We learn three things from our readings that are important to keep in mind when we are faced with fear, uncertainty or come face to face with the fact that we cannot control the world around us. first, God is in control; second, sometimes it is easy to miss God in our lives, so we must be attentive; and third, we must trust him.
We see in our gospel that while the disciples are worried about drowning in the wind and the waves, Jesus is walking on the water. Once He joins them in the boat and the wind stops, they worship Him. Jesus shows that he has power over the wind and the sea. The terrifying power that even with all of our advancements in technology we still cannot control, are silences at a word from Jesus. While the disciples are huddling in fear at the power of the wind and the sea, Jesus is calmly walking on the water! We are not in control, but Jesus is.

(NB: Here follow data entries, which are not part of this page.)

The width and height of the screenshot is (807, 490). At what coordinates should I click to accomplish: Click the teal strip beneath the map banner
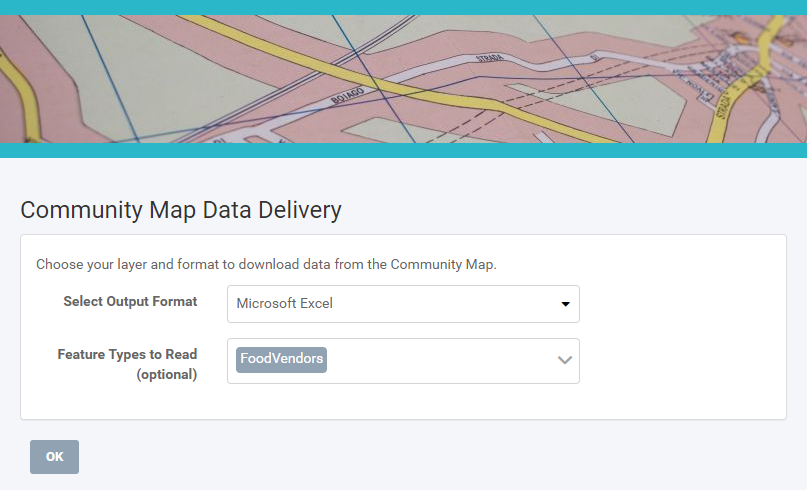click(x=403, y=150)
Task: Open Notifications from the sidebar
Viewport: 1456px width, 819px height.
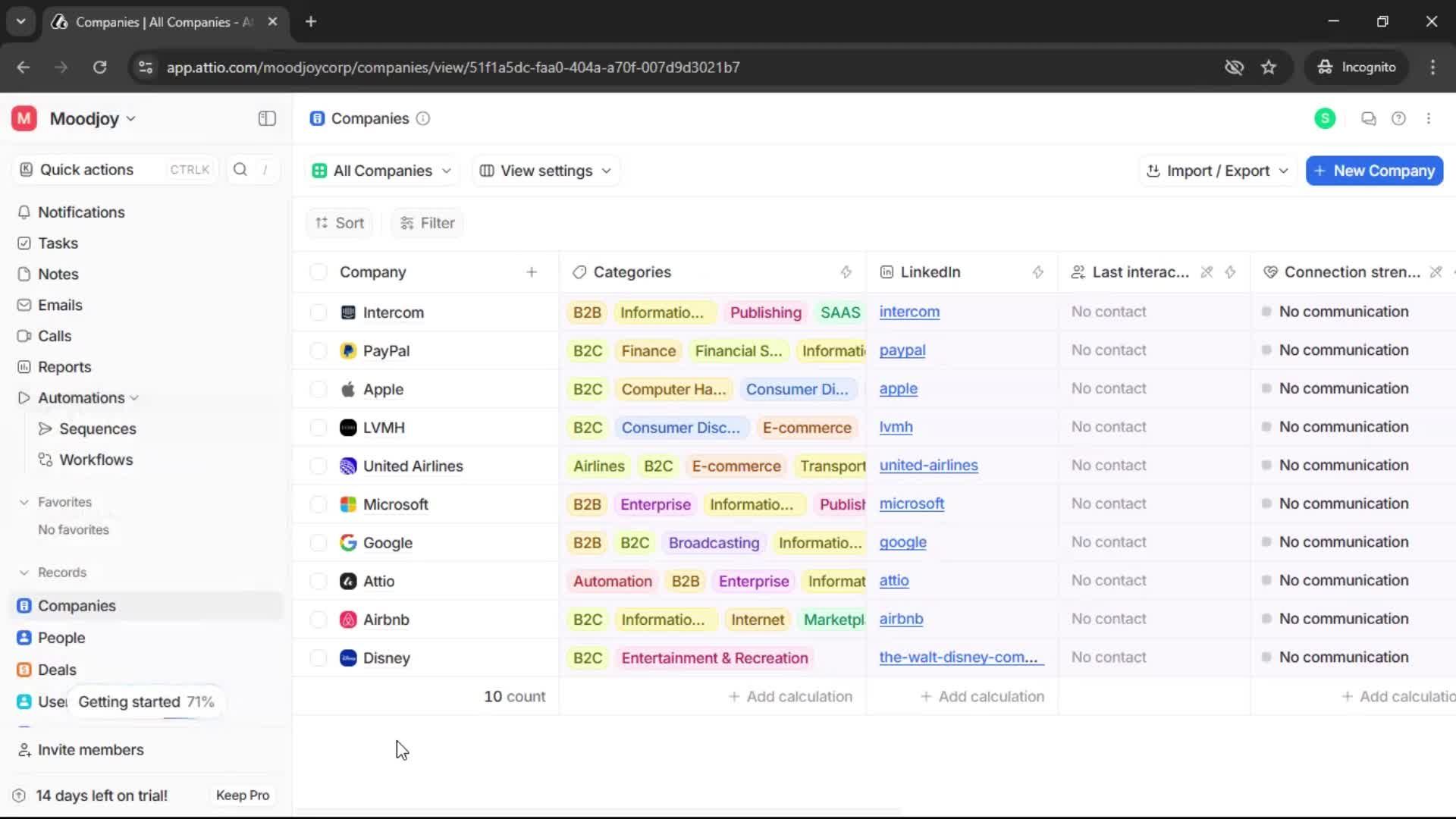Action: tap(81, 212)
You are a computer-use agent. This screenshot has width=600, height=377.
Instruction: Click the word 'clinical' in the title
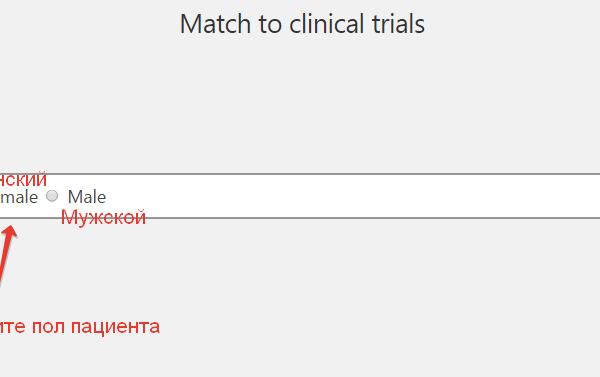coord(327,24)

In the story of Elijah we see that sometimes it is only in the small things that we are able to see God. God does not usually choose to work in big and impressive ways, but in the subtle events of ordinary life. That is why God was not in the wind or the fire or the earthquake but in a still, small voice. God does not prefer to bring us into a deeper relationship with him by force, by beating us over the head with how great and powerful he is. He prefers to draw us toward himself by showing us his love. And love is best shown in the steady commitment of daily life. Sometimes it calls us to heroic action, but more often than not it is in simple daily things: being patient, forgiving other’s shortcomings and being present and faithful, a certainty of support in a world of change.
Finally, we are called to trust God. We see that Peter is able to overcome his fear and recognize Christ as he walks on the water. In an act of trust, he asks that Jesus let him walk on water too. But, when he takes his eyes off Jesus and starts to look at the strength of the wind and power of the waves, he immediately begins to sink. The same is true for us. In our struggles and difficulties, if we only look at how big they are and how we cannot deal with them, like Peter we start to sink. But, when we keep our eyes fixed on Jesus and His ability to work all things for good, like Peter we can do what is impossible under our own power.

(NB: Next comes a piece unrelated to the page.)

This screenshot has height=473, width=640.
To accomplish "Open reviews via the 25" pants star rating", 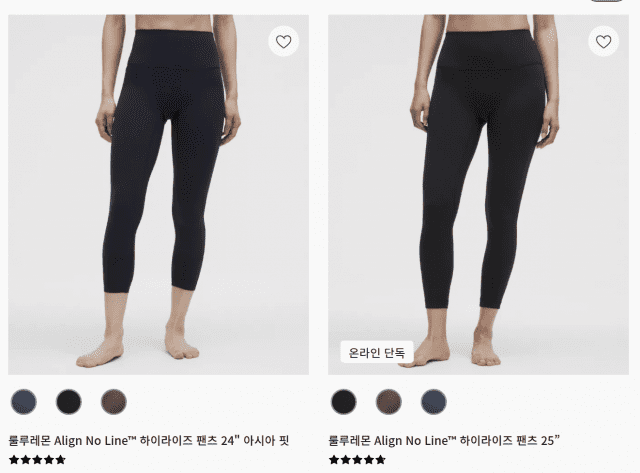I will [x=357, y=460].
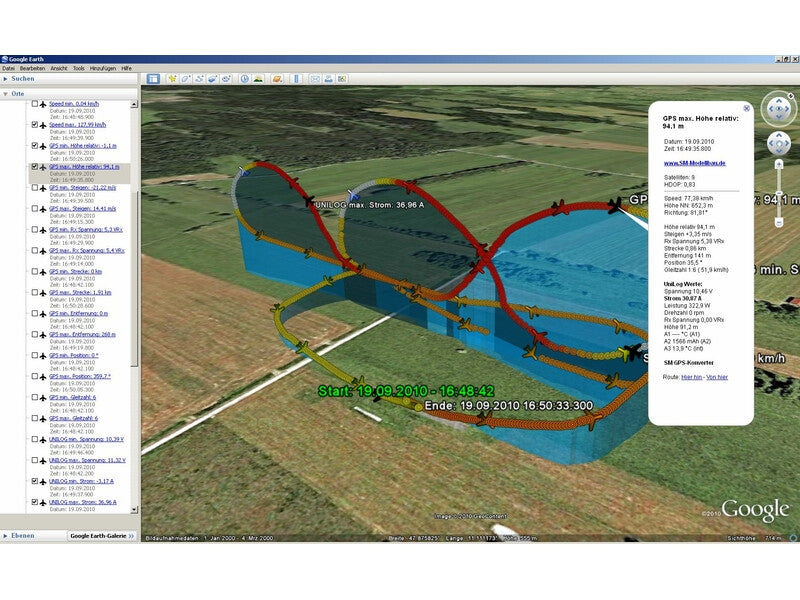Viewport: 800px width, 600px height.
Task: Click the Look joystick compass control
Action: (x=778, y=109)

To better learn this lesson we are given the example of the saints, and the martyrs in particular. Today the church remembers Saint Teresa Benedicta of the Cross, the religious name of the Philosopher Edith Stein. After her conversion to Catholicism this brilliant woman becomes a Carmelite nun. Because she was Jewish by birth. when the bishops of the Netherlands denounced the Nazis, the Gestapo arrested Teresa Benedicta of the Cross and sent her to Auschwitz to be killed. Even though she was offered a way to escape, she chose instead to give her life and death to God, trusting that by joining him in a death like His, he would bring redemptive value from her sufferings as well, particularly for the salvation of the Jewish people.
In her story we see her trust that God is in control of the events of history. In looking to God she trusted that in his providence, all things would work together for Good for those who love God and are called according to his purpose. May we too be inspired by the faith and courage of the saints and through their intercession entrust our lives into the hands of God especially when we feel so out of control.